Il CSIRT (Computer Security Incident Response Team) italiano:
- definisce le procedure per la prevenzione e la gestione degli incidenti informatici;
- riceve le notifiche di incidente, informandone il DIS, quale punto di contatto unico e per le attività di prevenzione e preparazione a eventuali situazioni di crisi e di attivazione delle procedure di allertamento affidate al Nucleo per la Sicurezza Cibernetica;
- fornisce al soggetto che ha effettuato la notifica le informazioni che possono facilitare la gestione efficace dell’evento;
- informa gli altri Stati membri dell’UE eventualmente coinvolti dall’incidente, tutelando la sicurezza e gli interessi commerciali dell’OSE o del FSD nonché la riservatezza delle informazioni fornite;
- garantisce la collaborazione nella rete di CSIRT, attraverso l’individuazione di forme di cooperazione operativa, lo scambio di informazioni e la condivisione di best practices.
Proprio nella cornice dello scambio di informazioni e condivisione di best practices va ad inserirsi la realizzazione in house ovvero l’outsourcing di un servizio SOC (security operation center).
A tal riguardo l’ETSI, organizzazione di standardizzazione leader per gli standard ICT (Information and Communication Technology) che soddisfano le esigenze del mercato europeo e globale, ha recentemente pubblicato la specifica ETSI GS ISI 007 che evidenzia le linee guida per la progettazione e la gestione di un Security Operation Center (SOC), con un particolare riferimento al servizio di rilevazione degli incidenti.
La specifica rappresenta un importante set di linee guida preordinate a rilevare tempestivamente e monitorare un incidente, per la sua corretta gestione in termini di mitigazione degli impatti e resilienza operativa, che si rivela particolarmente funzionale alla protezione delle infrastrutture critiche del Paese.

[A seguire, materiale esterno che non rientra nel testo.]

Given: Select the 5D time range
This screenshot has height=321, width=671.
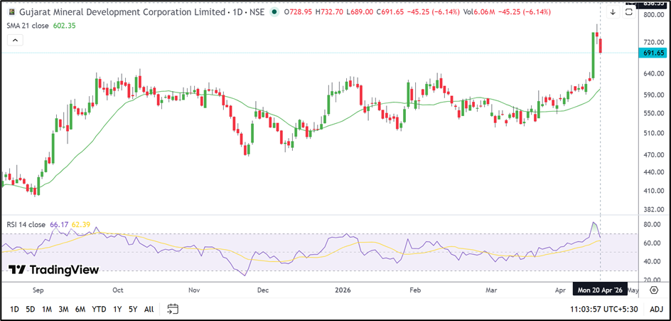Looking at the screenshot, I should [x=30, y=309].
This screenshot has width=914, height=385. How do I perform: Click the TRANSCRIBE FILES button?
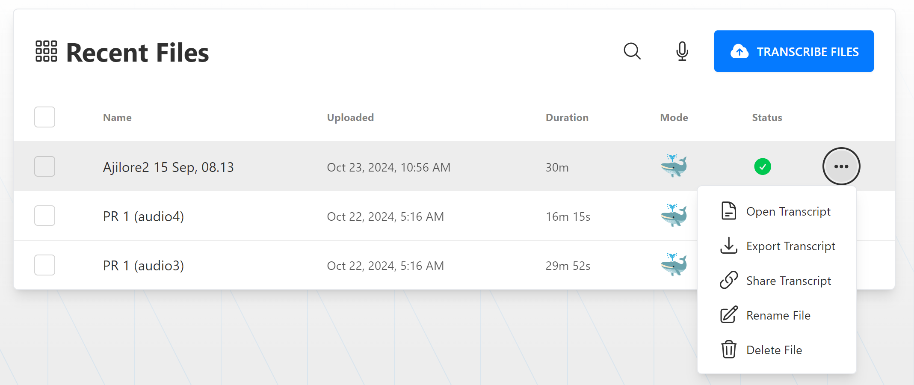794,51
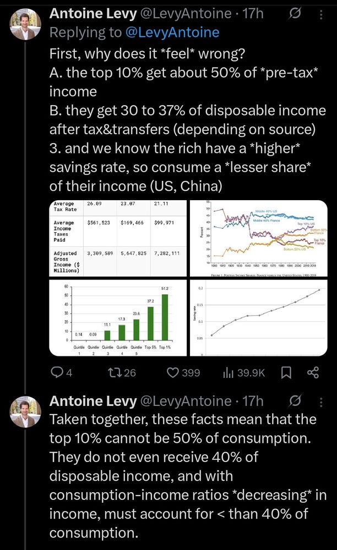View the average tax rate table image
The image size is (337, 550).
click(118, 238)
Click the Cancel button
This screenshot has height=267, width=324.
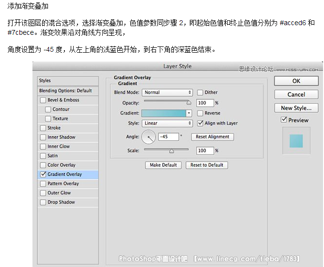(x=296, y=94)
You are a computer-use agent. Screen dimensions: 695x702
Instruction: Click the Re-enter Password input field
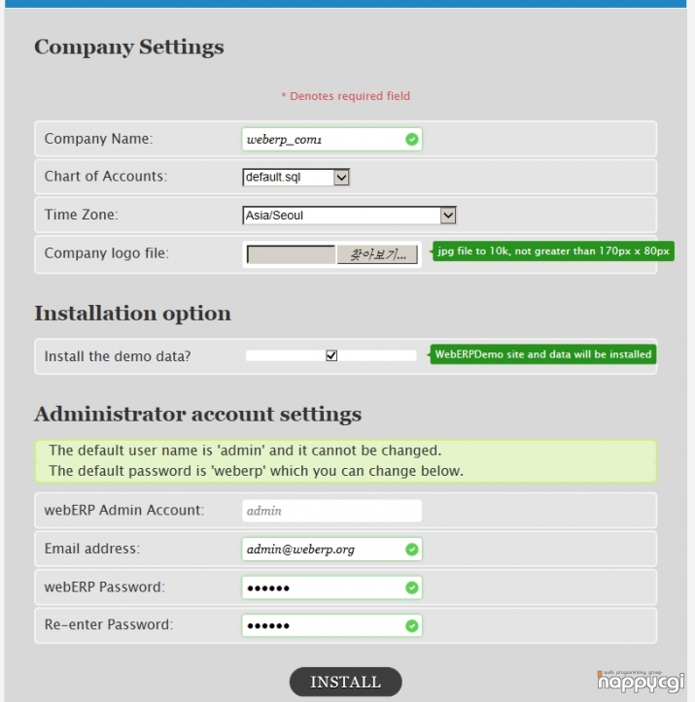(x=331, y=625)
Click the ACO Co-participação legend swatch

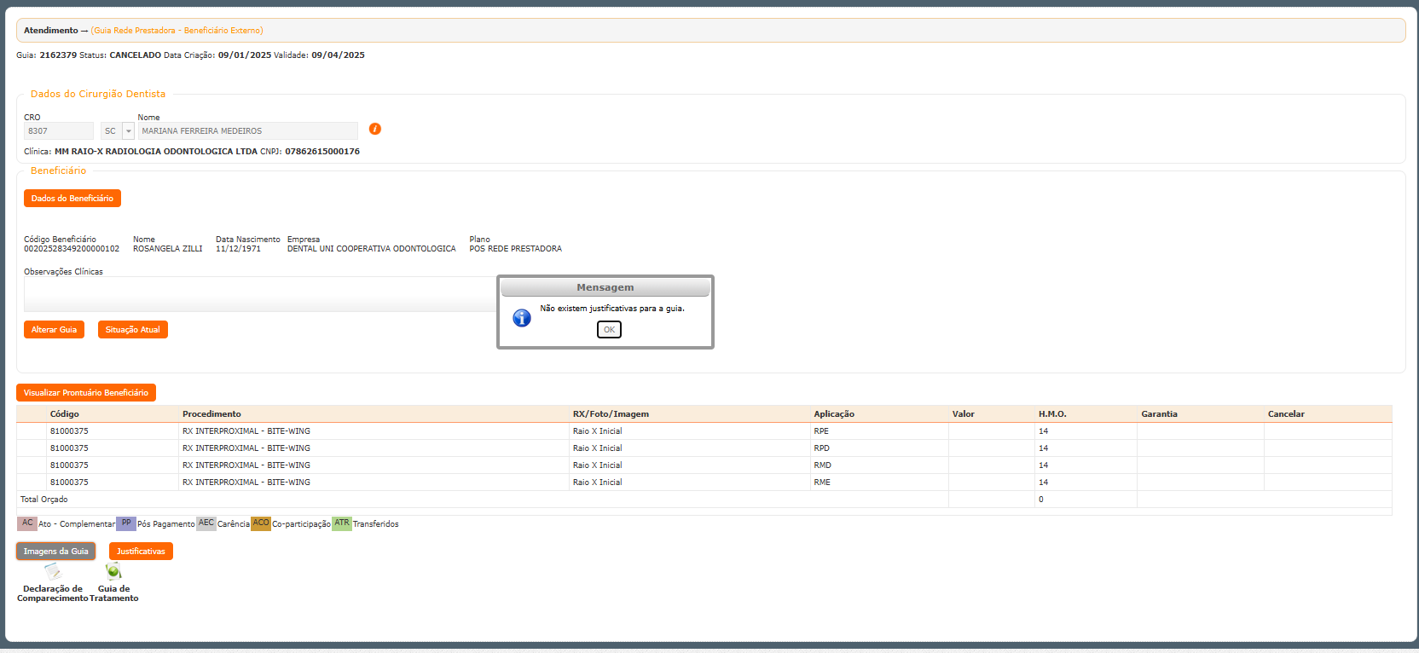261,523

In tale scenario, assume sempre più rilevanza il ruolo del Security Manager che, per la sua professionalità trasversale e multidisciplinare, declinata nella norma tecnica UNI 10459/2017, possiede conoscenze, abilità e competenze tali da garantire la gestione complessiva del processo di security aziendale.
L’auspicabile istituzionalizzazione della figura del Security Manager potrà certamente meglio favorire il partenariato pubblico-privato nell’ambito della condivisione delle informazioni e, in ultimo, della sicurezza sempre più partecipata del Sistema Paese.